Attraktive wirtschaftspolitische und gesetzliche Rahmenbedingungen und eine auf Wachstum ausgerichtete Förderpolitik sind nach unserer Meinung Maßnahmen, die vor allem dann, wenn sie zusammenwirken, im ländlichen Raum Kräfte freisetzen können. In die Vorbereitungsmaßnahmen zu diesem Entwicklungsprozess müssen möglichst viele regionale Akteure einbezogen werden. Unter Federführung des Ministeriums für Landwirtschaft und Umwelt wurde eine „Allianz ländlicher Raum“ gebildet, wie die Ministerin bereits erwähnte.
Förderschwerpunkte der Gemeinschaftsaufgaben „Verbesserung der regionalen Wirtschaftsstruktur“ und „Verbesserung der Agrarstruktur und des Küstenschutzes“ sind in den Regionen mit geringem Entwicklungsstand zu setzen. Wir gehen davon aus, dass mit diesen Förderinstrumenten neue Impulse für die ländlichen Regionen gegeben werden können. Deshalb muss der finanziellen Ausstattung besondere Aufmerksamkeit gewidmet werden.
Während die Förderung von Erzeugerzusammenschlüssen zur Verarbeitung und Vermarktung von ökologischen und regionalen Erzeugnissen sowie bei der Direktvermarktung noch zögerlich in Anspruch genommen werden, ist die Dorferneuerung die finanzstärkste Maßnahme des Operationellen Programms.

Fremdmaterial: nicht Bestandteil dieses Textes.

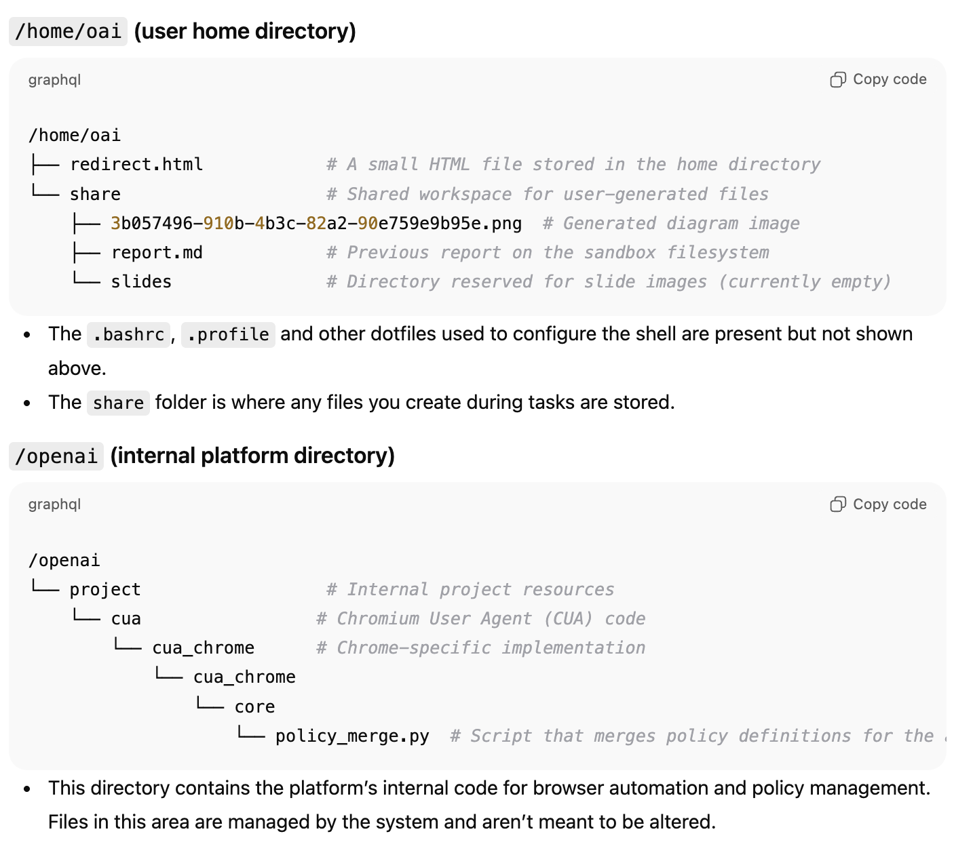954x857 pixels.
Task: Click the /openai inline code chip in the heading
Action: tap(56, 456)
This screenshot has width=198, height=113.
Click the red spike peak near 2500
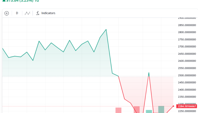click(x=149, y=73)
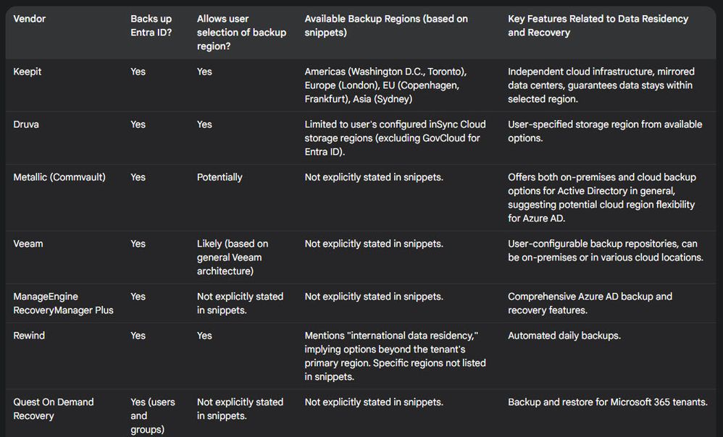
Task: Click the "Backs up Entra ID?" column header
Action: pos(151,25)
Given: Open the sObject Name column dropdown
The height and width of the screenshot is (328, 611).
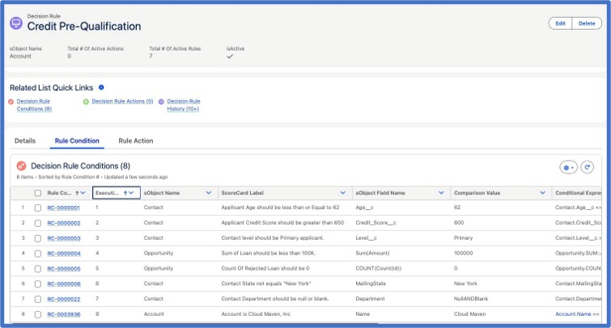Looking at the screenshot, I should click(209, 193).
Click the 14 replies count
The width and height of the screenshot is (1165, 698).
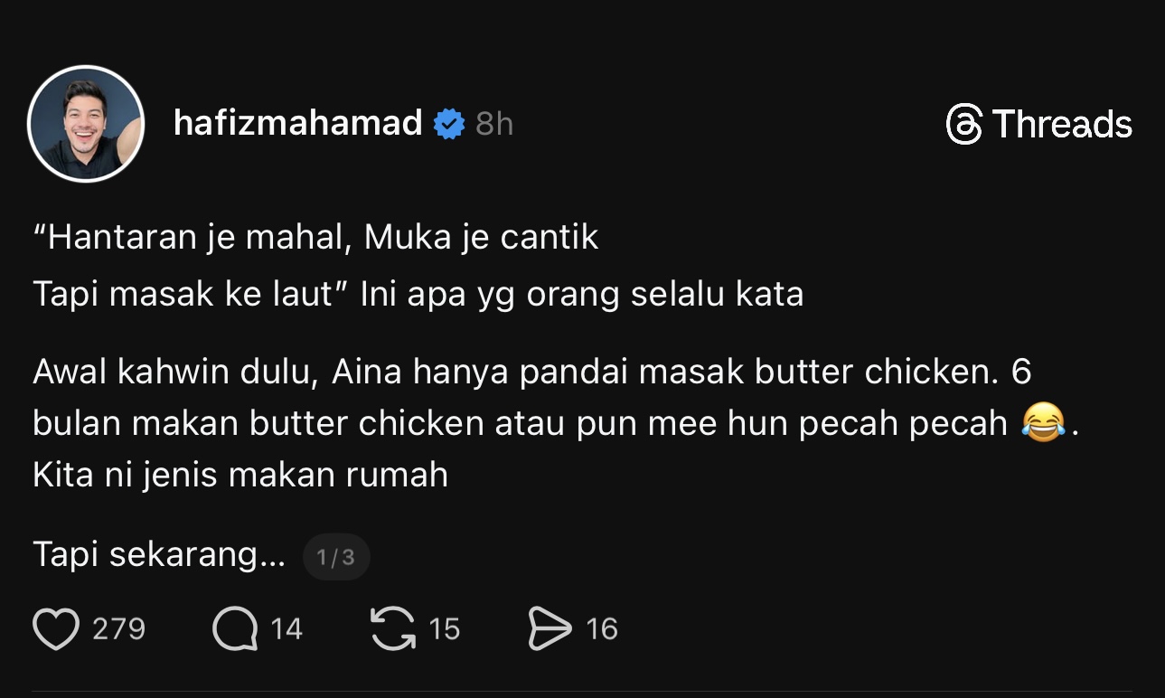coord(287,629)
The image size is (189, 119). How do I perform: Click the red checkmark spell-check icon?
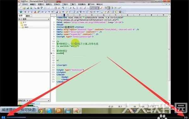pyautogui.click(x=101, y=8)
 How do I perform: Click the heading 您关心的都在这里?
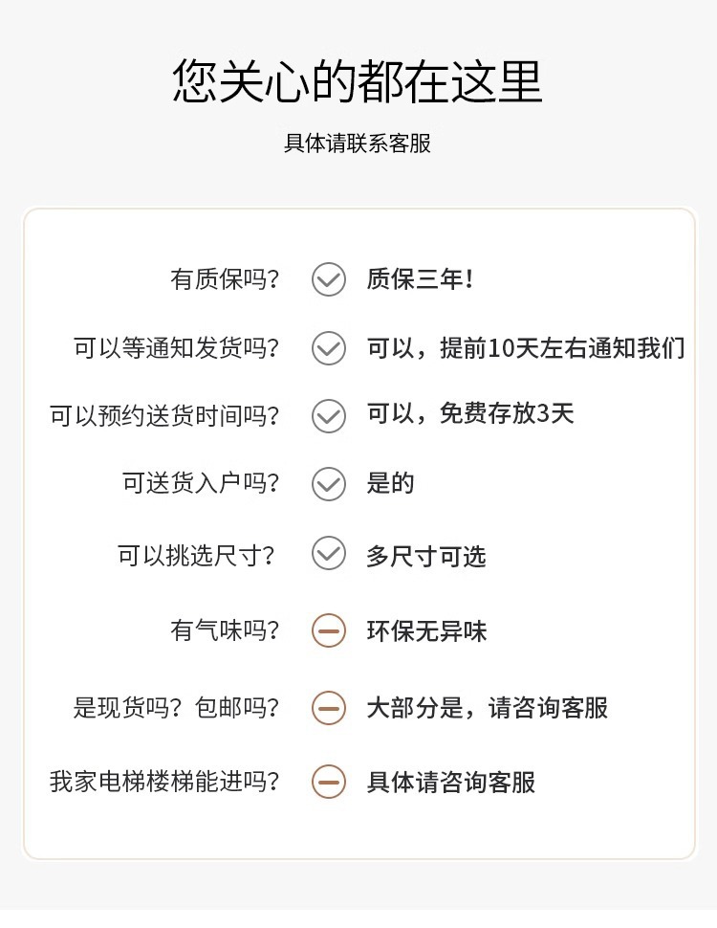[x=358, y=80]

Dabei liegt der Schwerpunkt der Mittelausrichtung insbesondere auf der Infrastrukturinvestition.
Die Dorferneuerung ist somit zu einem der wichtigsten Instrumente für die ländliche Entwicklung geworden, wobei es sichtbare Erfolge gibt. Ja, Frau Ministerin, Sie haben Recht: Wer mit offenen Augen durch unser Land fährt, kann inzwischen die Schönheit unserer Dörfer bewundern.